Aid Agencies Scale Back Operations In Greece In Protest At Refugee "Detention Centres"

    Major NGOs have said migrants and refugees arriving on the Greek islands from Turkey are now being held against their will under an EU deal with Ankara.

    Major aid organisations are scaling back assistance for refugees and migrants in Greece in protest at an EU deal to send new arrivals back to Turkey.

    Oxfam announced on Thursday that it was withdrawing from the Moria camp on the Greek island of Lesbos because reception facilities were being transformed into "detention centres".

    It followed the suspension of some operations by the United Nations refugee agency (UNHCR), Save the Children, the International Rescue Committee (IRC), the Norwegian Refugee Council, and Médicins Sans Frontières (MSF, aka Doctors Without Borders).

    Under a deal struck last week between the EU and Turkey, newcomers to the Greek islands who are not deemed eligible for asylum will be forced to return to Turkey.

    The pact is aimed at deterring people from making the dangerous sea crossing, which 850,000 used last year. But the new rules mean new arrivals are now kept in detention in Greece until their claims are assessed.

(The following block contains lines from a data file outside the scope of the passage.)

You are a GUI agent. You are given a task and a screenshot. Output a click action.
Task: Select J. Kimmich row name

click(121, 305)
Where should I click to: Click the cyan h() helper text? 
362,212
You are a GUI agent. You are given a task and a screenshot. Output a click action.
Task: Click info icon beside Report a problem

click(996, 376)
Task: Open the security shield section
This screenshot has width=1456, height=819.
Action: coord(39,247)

    Up until Sunday, refugees and migrants had been free to leave reception centres and get ferries to the Greek mainland from where they could try to reach western Europe.

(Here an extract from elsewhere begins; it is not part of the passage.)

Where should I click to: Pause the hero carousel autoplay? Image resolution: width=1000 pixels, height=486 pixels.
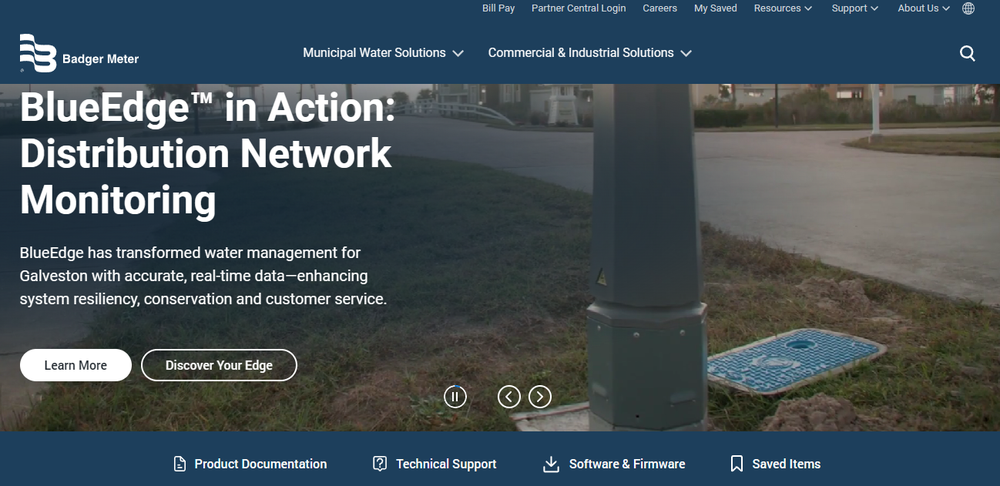(x=455, y=397)
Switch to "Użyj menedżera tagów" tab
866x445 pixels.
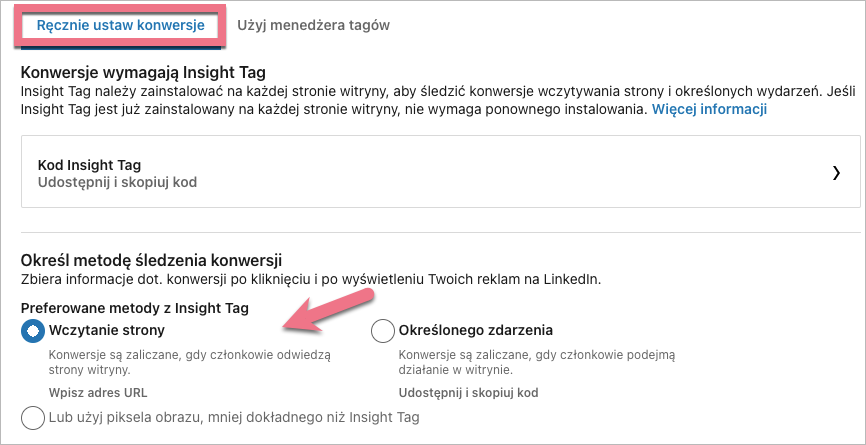(x=313, y=25)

    Oxfam spokesperson Giovanni Riccardi Candiani said: “It is incomprehensible how Europe has suspended the rights of these people who are looking for protection in Greece.

    "The detention of people, who committed no crime and who have risked their lives in search of security and a better future, is an offence to the same values that Europe has so passionately defended in the past.

    “Oxfam’s withdrawal from Moria is a tragic testament to how the migration crisis is gradually developing into a moral crisis in Europe."

    Oxfam will continue its operations at Kara Tepe refugee camp in Lesbos, where refugees and migrants do have freedom of movement.

    MSF has also suspended its aid activities in Moria. Marie Elisabeth Ingres, the organisation's head of mission in Greece, said on Wednesday: "We took the extremely difficult decision to end our activities in Moria because continuing to work inside would make us complicit in a system we consider to be both unfair and inhumane.

    "We will not allow our assistance to be instrumentalised for a mass expulsion operation and we refuse to be part of a system that has no regard for the humanitarian or protection needs of asylum-seekers and migrants."

    The UNHCR said migrants were being held against their will on several Greek islands and that it would stop transporting people from beaches to reception centres.

    Spokesperson Melissa Fleming told Reuters: "Under the new provisions, these so-called hotspots have now become detention centres. Accordingly, and in line with UNHCR policy of opposing mandatory detention, we have suspended some of our activities at all closed centres on the island."

    The agency will continue to provide other support to refugees, including counselling services.

    Save the Children said it had suspended support services on Greek islands due to concerns that "newly arrived vulnerable children and their families are in danger of unlawful and unjustified custody for sustained periods of time".

    In a statement on Wednesday evening, spokesperson Kirsty McNeill said: “Asylum applications, interviews, and assessments could take weeks, or even months, and the result is that asylum-seekers are, and will, be placed in unlawful detention, contrary to international and European human rights law."